We stop by a stall to say hello to a horse named Kal. The barn is dark and quiet, and Kal is standing in the back of his stall. He doesn’t approach when we walk up. In fact, he doesn’t look interested in us at all. Instead, he seems droopy and withdrawn. My colleague and I exchange glances. Do we leave him to his thoughts or wait awhile to see if he changes his mind?

We decide to stay. I notice we’ve become as quiet and careful as the barn we’re in, and almost as gloomy.   I find this funny, and start laughing, which sets off my colleague. And guess who pokes his head out of his stall?  Mopey, grumpy Kal sticks his head between us and becomes interactive-horse.

At first he laughs the way horses do, stretching his neck out and curling his lip up. Next, he rests his chin on my colleague’s shoulder and closes his eyes. Moments later Kal rakes his nose from my waist to my shoulder in a way I interpret as playful. Then he settles in for the rest of the 10-minute conversation, his head between us.

How Do You Lighten Up?

I’m easily amused, and laughter is almost always just below the surface. I’m curious to the point that I can make a nuisance of myself. Curiosity and humor are natural to me, and very contagious.  

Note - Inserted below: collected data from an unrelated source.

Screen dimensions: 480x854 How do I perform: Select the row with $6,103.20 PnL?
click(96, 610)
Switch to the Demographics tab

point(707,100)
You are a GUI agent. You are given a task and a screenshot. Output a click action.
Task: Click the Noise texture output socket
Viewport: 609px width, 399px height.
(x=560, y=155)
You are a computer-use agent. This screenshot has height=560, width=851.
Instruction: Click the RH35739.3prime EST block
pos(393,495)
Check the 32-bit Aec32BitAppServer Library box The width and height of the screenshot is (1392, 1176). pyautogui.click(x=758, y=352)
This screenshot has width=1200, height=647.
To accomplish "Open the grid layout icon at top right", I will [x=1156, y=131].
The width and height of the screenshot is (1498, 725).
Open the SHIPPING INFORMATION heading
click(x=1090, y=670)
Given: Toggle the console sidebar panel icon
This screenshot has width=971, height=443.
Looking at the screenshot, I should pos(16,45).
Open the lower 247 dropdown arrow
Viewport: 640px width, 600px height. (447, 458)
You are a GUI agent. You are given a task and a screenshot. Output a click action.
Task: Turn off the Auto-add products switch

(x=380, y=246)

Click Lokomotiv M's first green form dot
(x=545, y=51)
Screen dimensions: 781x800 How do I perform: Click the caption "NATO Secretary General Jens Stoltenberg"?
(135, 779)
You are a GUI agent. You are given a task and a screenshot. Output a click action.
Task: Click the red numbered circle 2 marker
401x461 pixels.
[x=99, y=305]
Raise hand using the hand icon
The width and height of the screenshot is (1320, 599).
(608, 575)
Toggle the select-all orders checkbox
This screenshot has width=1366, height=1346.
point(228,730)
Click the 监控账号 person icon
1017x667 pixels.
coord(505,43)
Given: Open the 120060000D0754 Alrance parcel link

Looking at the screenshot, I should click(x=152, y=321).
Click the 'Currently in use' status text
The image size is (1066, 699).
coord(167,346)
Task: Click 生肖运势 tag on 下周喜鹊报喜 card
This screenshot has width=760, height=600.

Anxiety is contagious too. Rather than form a partnership with a client based on mutual anxiety, why not make a lighter choice? And it is a choice. I’m not talking about trying to jolly someone out of their terror, or refusing to acknowledge the gravity of their situation, or clumsily imposing your mood on others. I’m talking about letting yourself stay relaxed and open, curious and amused when those are available to you. And letting your client stay where they are while letting them know they are welcome to join you in your calm, your curiosity, or your amusement.

Assignment

There is a trick to this, and you’re going to have to find your own way into what comes most naturally to you.  Maybe you are naturally irreverent, or helpful or kind.  You may want to ask someone who knows you well about the quality you have that helps them lighten up.

To lighten up, I have to first let go of self-judgment. That means I accept whatever is arising in me without deciding I know what’s best, and express it without knowing the outcome. It’s very much like when a balloon escapes your grasp: There’s a split-second where regret and joy are equally possible. Joy is lighter, so I choose it.